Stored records
┏━━
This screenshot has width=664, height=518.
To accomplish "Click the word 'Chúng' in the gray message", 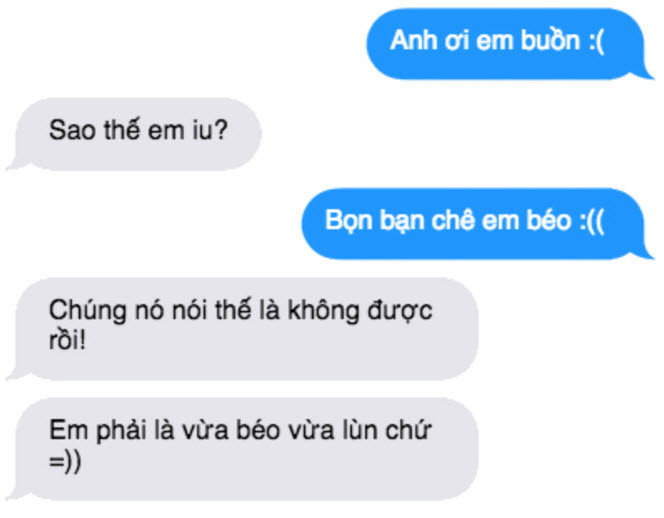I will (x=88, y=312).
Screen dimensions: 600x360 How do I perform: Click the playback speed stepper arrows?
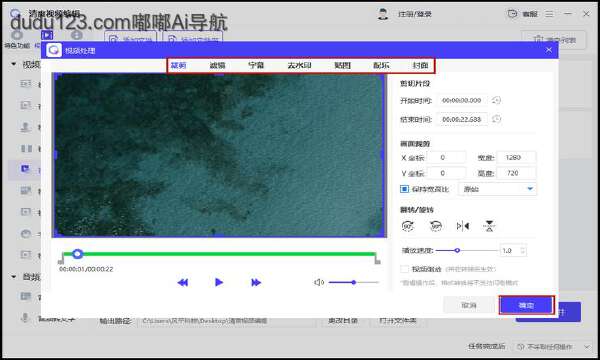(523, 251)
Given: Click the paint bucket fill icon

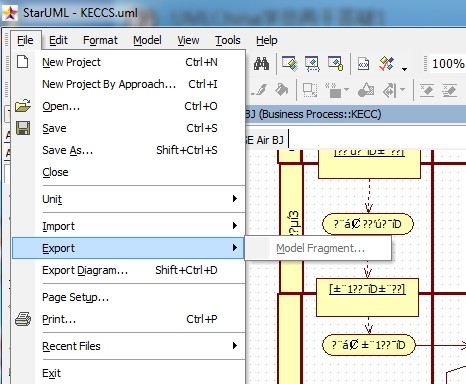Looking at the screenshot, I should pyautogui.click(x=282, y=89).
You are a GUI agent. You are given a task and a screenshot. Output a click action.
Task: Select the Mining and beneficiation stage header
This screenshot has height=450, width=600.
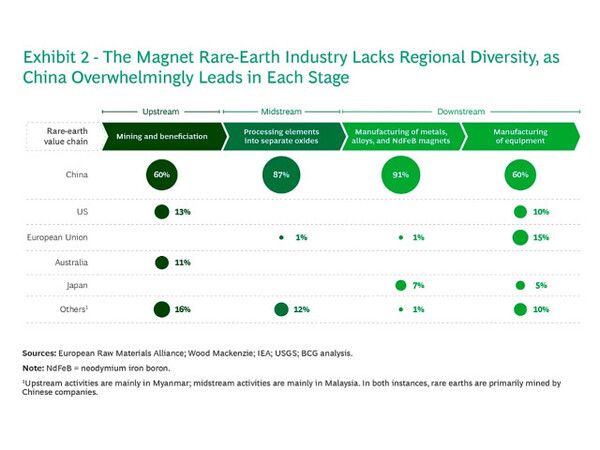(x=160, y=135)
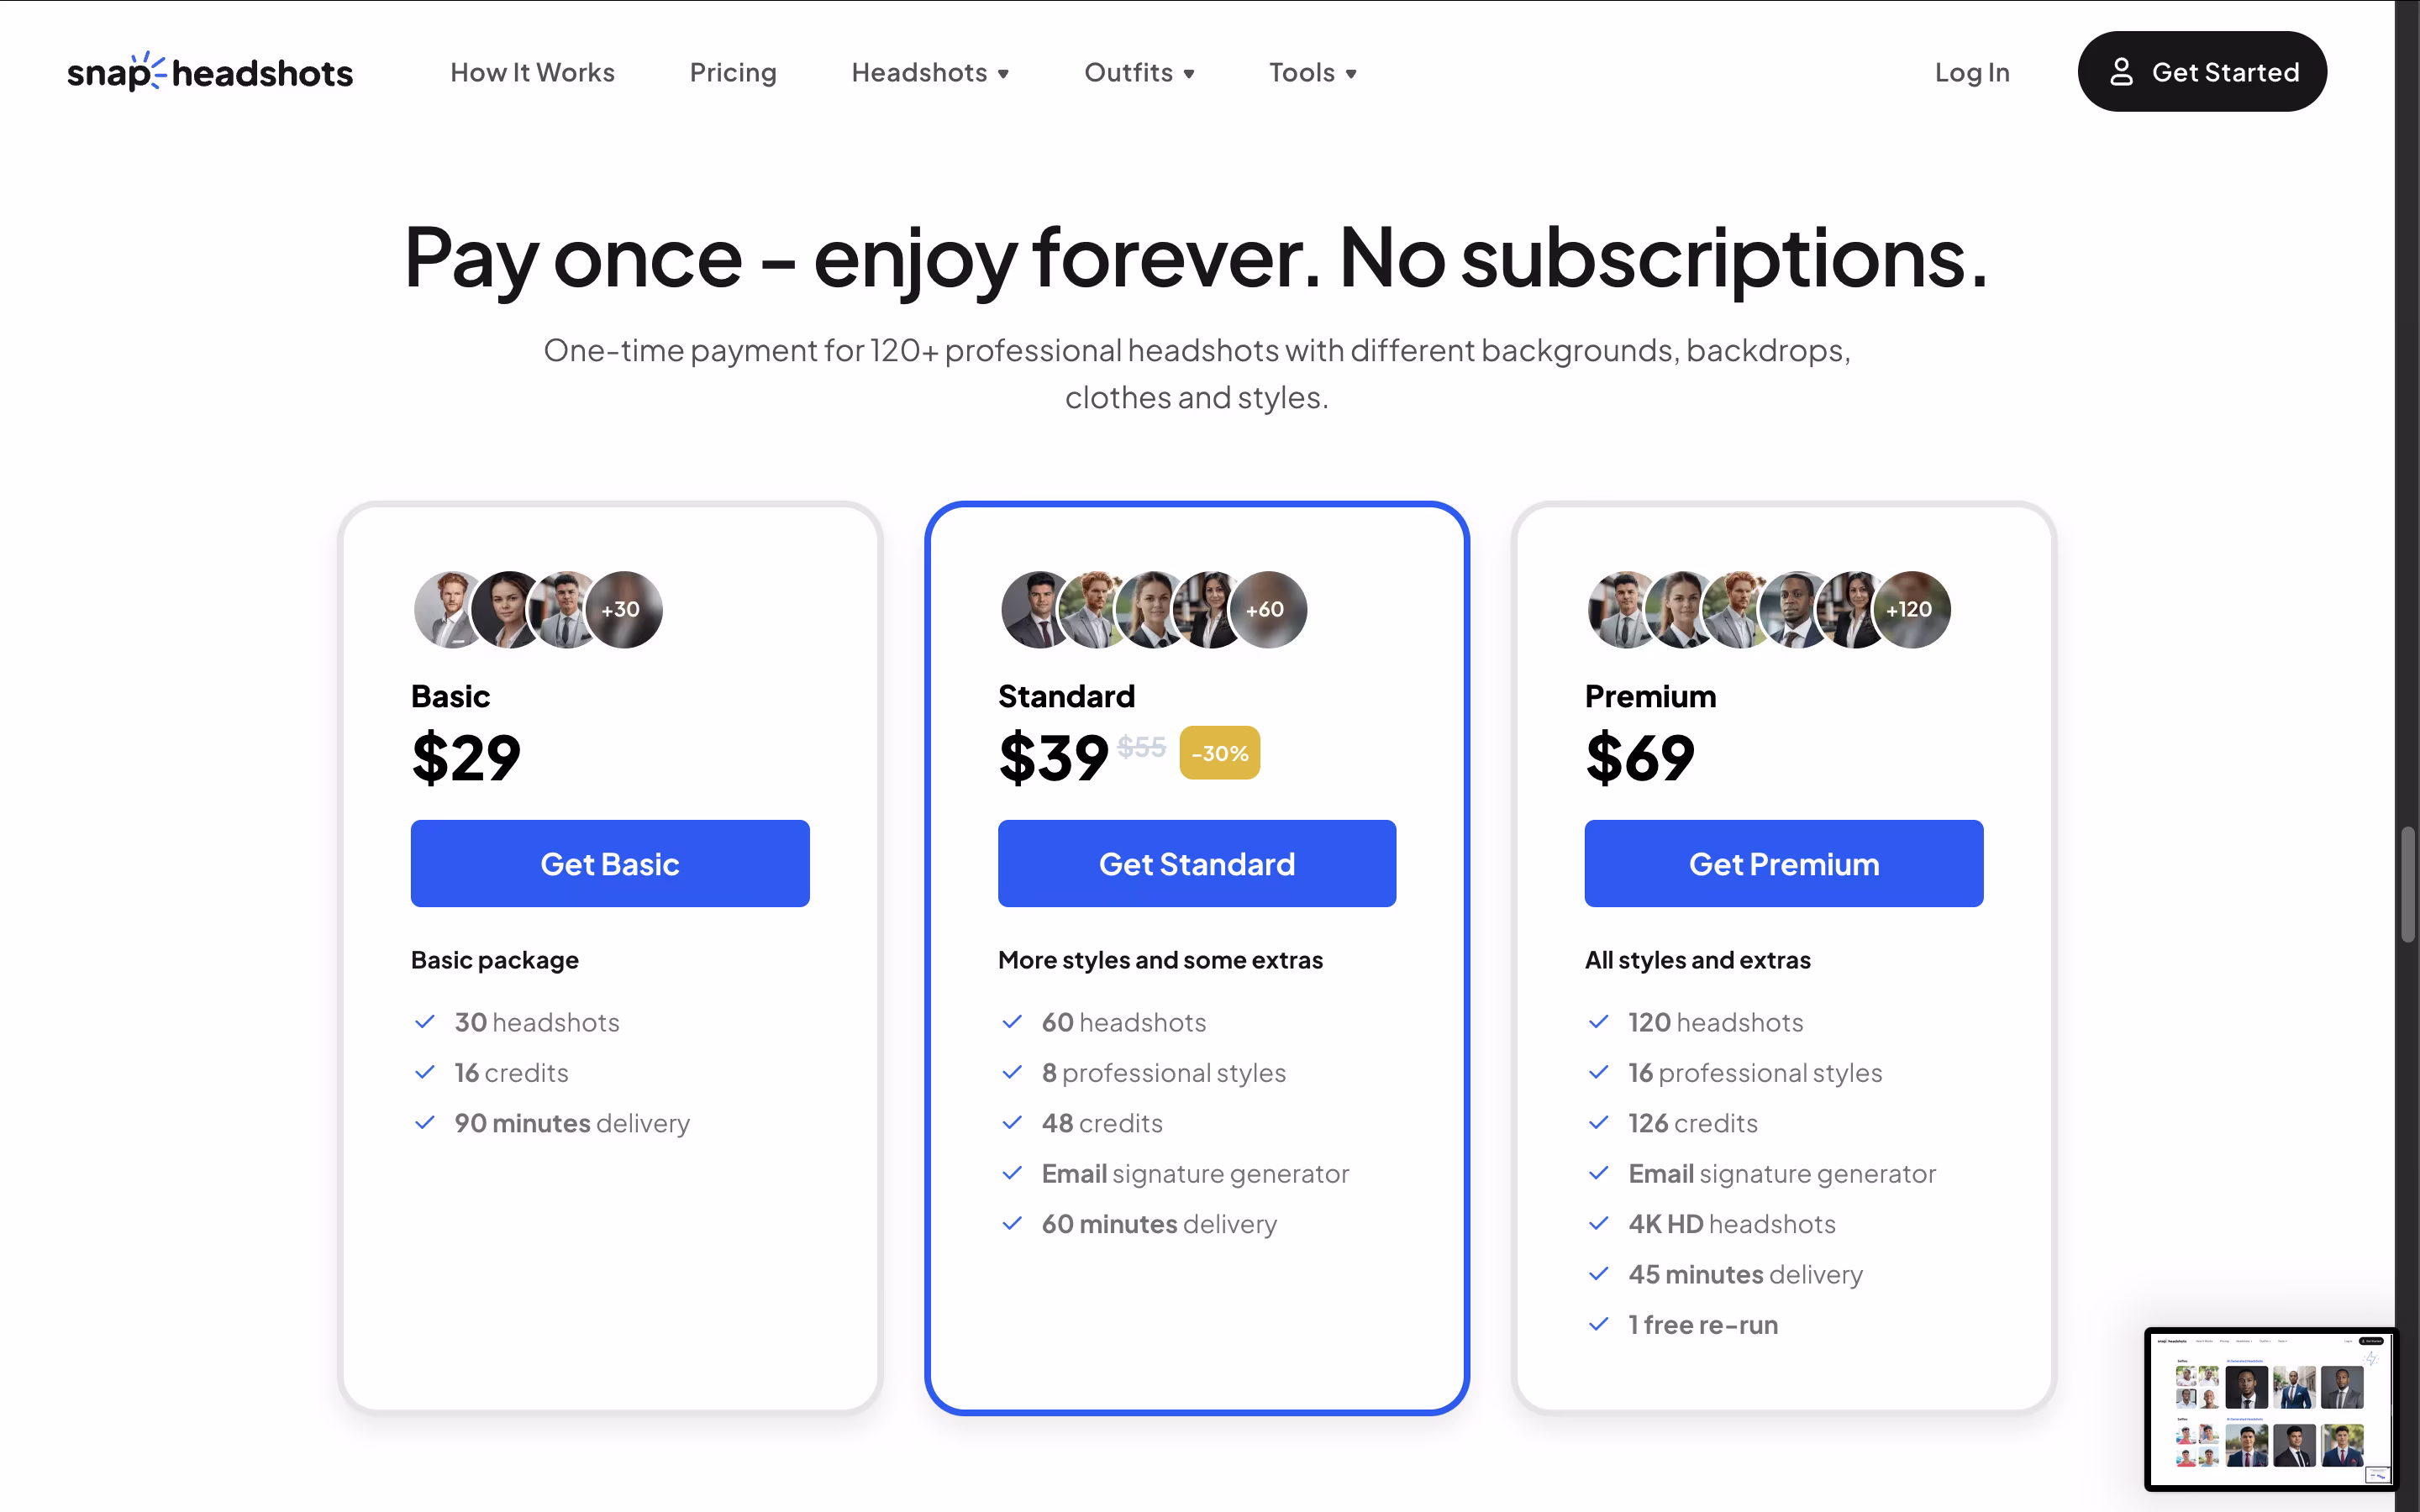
┗━━
Exercise description. Leave out the images and write out the lines above exactly, from the one with "Given: Click the paint bucket fill icon" up to and including the one with "Task: Select the".

Task result.
Given: Click the paint bucket fill icon

Looking at the screenshot, I should pyautogui.click(x=282, y=89).
You are a GUI agent. You are given a task and a screenshot. Output a click action.
Task: Select the Mining and beneficiation stage header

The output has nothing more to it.